至于失去封号,杀妻杀子的楚忠良在南海湾下场如何,她就不再关注。
只是在跟赤霞殿中众侍女欣赏亮晶晶的贝壳时,忽然听到一则消息:
听说最近南海湾总是有个疯疯癫癫的男人闯进赤莲殿打砸,还没闹出动静就被殿中道人赶了出去。

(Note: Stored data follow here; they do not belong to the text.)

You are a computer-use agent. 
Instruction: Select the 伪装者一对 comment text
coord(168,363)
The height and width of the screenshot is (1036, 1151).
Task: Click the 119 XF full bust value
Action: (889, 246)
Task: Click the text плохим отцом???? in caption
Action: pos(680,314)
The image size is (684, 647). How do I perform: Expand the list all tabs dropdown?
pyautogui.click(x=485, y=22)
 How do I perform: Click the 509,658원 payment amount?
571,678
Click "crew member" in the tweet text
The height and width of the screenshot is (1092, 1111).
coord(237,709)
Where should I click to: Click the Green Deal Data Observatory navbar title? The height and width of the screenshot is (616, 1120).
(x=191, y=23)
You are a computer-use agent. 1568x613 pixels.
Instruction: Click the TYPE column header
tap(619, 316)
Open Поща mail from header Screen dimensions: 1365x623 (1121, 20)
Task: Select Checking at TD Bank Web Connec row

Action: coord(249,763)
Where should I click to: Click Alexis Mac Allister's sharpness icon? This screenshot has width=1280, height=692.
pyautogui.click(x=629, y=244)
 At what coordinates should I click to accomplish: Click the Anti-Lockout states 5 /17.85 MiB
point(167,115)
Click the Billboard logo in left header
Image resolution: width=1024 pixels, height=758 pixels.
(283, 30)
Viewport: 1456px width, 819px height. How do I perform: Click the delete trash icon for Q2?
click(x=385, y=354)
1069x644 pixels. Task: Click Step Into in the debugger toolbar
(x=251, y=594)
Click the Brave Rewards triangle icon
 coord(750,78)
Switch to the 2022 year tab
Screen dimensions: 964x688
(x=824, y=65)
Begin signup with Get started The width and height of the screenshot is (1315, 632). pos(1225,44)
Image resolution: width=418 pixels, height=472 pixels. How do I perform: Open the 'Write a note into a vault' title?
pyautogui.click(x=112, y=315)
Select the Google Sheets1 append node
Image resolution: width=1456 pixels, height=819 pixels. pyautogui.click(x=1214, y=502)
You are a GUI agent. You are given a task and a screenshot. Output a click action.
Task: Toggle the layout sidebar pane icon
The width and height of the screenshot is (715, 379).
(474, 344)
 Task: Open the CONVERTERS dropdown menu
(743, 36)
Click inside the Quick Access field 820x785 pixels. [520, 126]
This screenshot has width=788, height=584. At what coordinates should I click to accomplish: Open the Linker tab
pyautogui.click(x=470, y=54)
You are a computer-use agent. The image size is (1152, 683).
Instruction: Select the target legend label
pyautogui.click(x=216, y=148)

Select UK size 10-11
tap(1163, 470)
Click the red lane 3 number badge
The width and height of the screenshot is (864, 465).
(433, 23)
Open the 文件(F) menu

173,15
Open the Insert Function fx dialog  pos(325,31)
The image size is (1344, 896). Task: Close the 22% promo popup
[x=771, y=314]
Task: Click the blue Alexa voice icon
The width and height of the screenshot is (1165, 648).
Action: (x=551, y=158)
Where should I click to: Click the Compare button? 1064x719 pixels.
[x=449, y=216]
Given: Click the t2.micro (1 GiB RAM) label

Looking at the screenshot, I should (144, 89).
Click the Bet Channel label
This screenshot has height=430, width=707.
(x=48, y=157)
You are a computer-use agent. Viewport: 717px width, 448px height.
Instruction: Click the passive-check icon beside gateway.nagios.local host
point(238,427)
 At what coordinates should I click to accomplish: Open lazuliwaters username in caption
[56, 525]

“殿下,你说好不好笑,他居然说他是大神的爹,是天王老子,哈哈哈哈……”
说完,殿中哄笑一团,鲜花锦簇中侍女银铃般的笑声响在冼妬耳边,浮动阵阵香气。
冼妬一本正经想了想,点点头赞同。
很难不同意。
“这是给你带的凡间新式妆奁,这是桃花糕……这是……”
天庭对于低等仙人下凡管制严格,像殿中侍女小童一类皆不能轻易下凡。
但是凡间好玩的太多,更新换代也快,那些下凡额度根本不够用。
于是,当第一个胆大的侍女向冼妬提出请求被答应后……
对着清单一样样将侍女们请求捎带的东西掏出,冼妬成功收获了无数香香的贴贴。
“殿下,殿下~”
穿着霞衣的侍女莲步轻移,旋身绕到冼妬身后,撒娇似的环住她。
冼妬仰头,眨了眨眼,有些疑惑问道:“怎么了?”
跟冼妬相处久了后,赤霞殿的侍女已经逐渐发现冼妬本性并非外界传闻那般凶险,还如孩童般赤忱,简直可以排进“最好相处神仙榜”的榜首——!
且平日喜欢用孩童形态,常常看得一众女仙母爱爆发。
就比如此刻,大胆的女仙轻声埋怨:“殿下,大家都在笑,您怎么不笑一笑呢?”
闻言,冼妬一愣。
没想到她居然是为这个。
不笑倒不是为了别的,主要是为了维持必要的威严。
当然,这是冼妬认为的。
实际上,绷着一张脸的小少年也特别可爱,让人很想上去逗逗。
当然,以上言论出于扶桑之口,不建议大家模仿,容易被揍。
“……”
见冼妬没有回答,气氛有些冷落。
就在众人以为说错话时。
冼妬忽然道:“……这样吗?”
说着,她眨了眨眼,朝愣住的仙娥微微歪头,露出一个甜甜的笑容。
“!”
众仙娥:“!!!”
哇啊啊啊——!!!
世上最好的殿下呜呜呜——
气氛瞬间沸腾,冼妬笑眯眯地被花朵云霞般的仙娥们淹没。
赤霞殿今日也洋溢着快活的气息。